Saturday, January 23, 2010

On my mind

I've been thinking a lot lately about the differences between stay-at-home and stay-at-work moms. If the world were perfect, I would love to be able to stay at home with our baby girl. In this perfect world, I would also own my home, have two reliable and safe vehices, and always have spare money to travel to see my family. Fortunately and unfortunately, I live in the real world. None of those things in my perfect world are my reality right now.

And that's okay.

I get that it's a huge sacrifice and a huge gift and in turn, a huge reward to be at home. It's something that I'd ultimately like to do. Maybe I'll be able to when #2 comes around. Maybe not.

I'm making my sacrifice in a different way. I'm not continuing to work to get ahead in my career. I'm working because it means that my daughter will be able to know her grandparents, aunts, uncles and cousins, in the US personally. We will be able to travel at least once and hopefully twice a year. We wouldn't be able to travel even once on one salary.

I'm working so that my husband and my daughter can have access to better healthcare and in case of an emergency, they will have way more opportunities for care. We can't afford outside health care on one salary.

I'm working so that my daughter will be able to have the best bilingual education possible in this city. If I weren't working, there would be zero possibility for her to go to the American School. As much as I can complain about the school, it really is the best there is especially for younger kids. This doesn't mean we want our children in this school forever because there are definitely cons to having our kids there.

I'm working so that we can save money to be able to buy a house for our family. I'm not working so that I have more money in my pocket, more coffee breaks and dinners out, more shopping trips, etc. We want a place where our children can call home and that we can call "ours."

I think staying at home is an incredible gift and a wonderful career choice. However, that doesn't mean that going to work isn't a just as beautiful and difficult sacrifice that a woman makes for her family.

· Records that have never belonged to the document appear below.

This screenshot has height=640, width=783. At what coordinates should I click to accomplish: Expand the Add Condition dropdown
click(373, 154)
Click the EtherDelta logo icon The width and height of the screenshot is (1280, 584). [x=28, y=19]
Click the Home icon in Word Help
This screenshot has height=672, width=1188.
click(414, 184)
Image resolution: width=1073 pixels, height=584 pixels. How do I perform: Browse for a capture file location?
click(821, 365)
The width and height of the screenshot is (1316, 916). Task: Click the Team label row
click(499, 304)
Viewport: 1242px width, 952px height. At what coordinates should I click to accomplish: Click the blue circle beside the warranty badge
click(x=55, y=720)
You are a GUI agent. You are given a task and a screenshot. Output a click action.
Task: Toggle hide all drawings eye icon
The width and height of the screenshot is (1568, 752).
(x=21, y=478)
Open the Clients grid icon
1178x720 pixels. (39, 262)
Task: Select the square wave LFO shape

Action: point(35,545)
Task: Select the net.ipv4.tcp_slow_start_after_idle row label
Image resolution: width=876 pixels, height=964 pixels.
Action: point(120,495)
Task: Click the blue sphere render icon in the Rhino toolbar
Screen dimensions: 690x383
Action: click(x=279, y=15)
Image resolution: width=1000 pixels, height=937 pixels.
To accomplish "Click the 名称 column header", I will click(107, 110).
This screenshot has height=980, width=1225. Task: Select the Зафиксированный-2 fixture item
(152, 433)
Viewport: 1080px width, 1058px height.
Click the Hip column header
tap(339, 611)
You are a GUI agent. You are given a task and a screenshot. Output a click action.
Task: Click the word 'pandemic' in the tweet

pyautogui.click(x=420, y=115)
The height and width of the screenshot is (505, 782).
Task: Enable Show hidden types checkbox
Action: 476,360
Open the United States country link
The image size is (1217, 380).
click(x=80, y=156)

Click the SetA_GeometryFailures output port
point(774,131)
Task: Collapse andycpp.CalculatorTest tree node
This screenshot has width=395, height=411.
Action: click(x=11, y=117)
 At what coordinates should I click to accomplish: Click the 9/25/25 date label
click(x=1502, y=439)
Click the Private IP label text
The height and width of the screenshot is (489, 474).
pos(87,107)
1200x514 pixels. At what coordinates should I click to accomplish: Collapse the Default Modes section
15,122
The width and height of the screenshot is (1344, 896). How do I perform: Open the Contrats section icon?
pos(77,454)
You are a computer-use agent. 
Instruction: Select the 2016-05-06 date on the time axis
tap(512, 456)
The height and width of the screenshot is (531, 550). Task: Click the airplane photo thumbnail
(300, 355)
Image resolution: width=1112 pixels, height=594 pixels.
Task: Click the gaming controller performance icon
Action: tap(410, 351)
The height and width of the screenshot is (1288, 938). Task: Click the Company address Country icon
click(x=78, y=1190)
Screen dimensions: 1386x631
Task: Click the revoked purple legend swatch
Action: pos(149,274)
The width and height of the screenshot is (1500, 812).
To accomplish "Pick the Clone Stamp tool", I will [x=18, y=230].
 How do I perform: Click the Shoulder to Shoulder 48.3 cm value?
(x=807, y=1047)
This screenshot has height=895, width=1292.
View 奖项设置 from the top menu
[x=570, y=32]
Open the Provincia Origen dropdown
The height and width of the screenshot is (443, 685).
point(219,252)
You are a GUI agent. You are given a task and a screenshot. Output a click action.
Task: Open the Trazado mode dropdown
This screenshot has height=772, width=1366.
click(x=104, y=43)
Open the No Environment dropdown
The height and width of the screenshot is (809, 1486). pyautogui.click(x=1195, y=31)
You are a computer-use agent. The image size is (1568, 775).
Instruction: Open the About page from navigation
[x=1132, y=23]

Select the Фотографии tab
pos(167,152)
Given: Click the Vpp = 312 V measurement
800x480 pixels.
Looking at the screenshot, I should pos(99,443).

Stepping off soapbox in 3, 2, 1.

3 comments:

  1. ooooooh cute new background shanny! Thanks for sharing your heart in your post. When I had #1, I worked as a Nanny and Household Mgr. for a big wig named Dellllllliiiiiiillllahhhhhhhh, you know "lights out and love songs"??? What that really means is change the sheets on 2 kids beds every morning and pick up the Jr. Higher's clothes off of the floor. I found something where I could take the baby with me. I think I just got lucky. While I was doing this, Jeffry was commuting from Bremerton to Chehalis (2 hr. commute each way). So basically, my job payed for his gas. But I had to work. We would not have made it without it. Now with child #2 coming along, I quit that job and watched friends' kids in our home. Now with #3 coming along, I am retiring and the plan is for me to be at home FT. But on the flip side, my husband works a gagillion hours and we're trying to get out of debt...so we can start saving for him to go back to school to get his PhD. I am wanting to stay at home then too, but chances are that I'll have to work in some shape or form. And on top of all this, we still want more kids -- but I think we may have a little "pause in the program" after 3... yes, it is all about sacrafices. Don't be discoraged. You just have to do what is right for you at the time, and it probably won't be like that forever. xoxo Amy

    ReplyDelete
  2. Great post and I can so relate- if you ever want to talk, feel free to write (or I can call you- it's cheaper from our end to yours, I think) Hope you can be at peace knowing you're making a beautiful decision for your family with the life God has given you!! Much love!

    ReplyDelete
  3. Sacrifice is the name of the game sister! Working half time so I can have insurance but still pay $285 a month out of my already meager salary...I guess I can handle it because that means I'm the one raising Liam...not a daycare service. You do what's best for your family...lucky for you, you don't have to pay for daycare on top of working full time...that's just a slap in the face. That's how we decided for me to stay home half time. After paying full time daycare costs, I would only be bringing in an additional $300 a month than a half time salary would be. Plus this way, Ana Victoria will have the best grammar in her English class and know where to put apostrophes!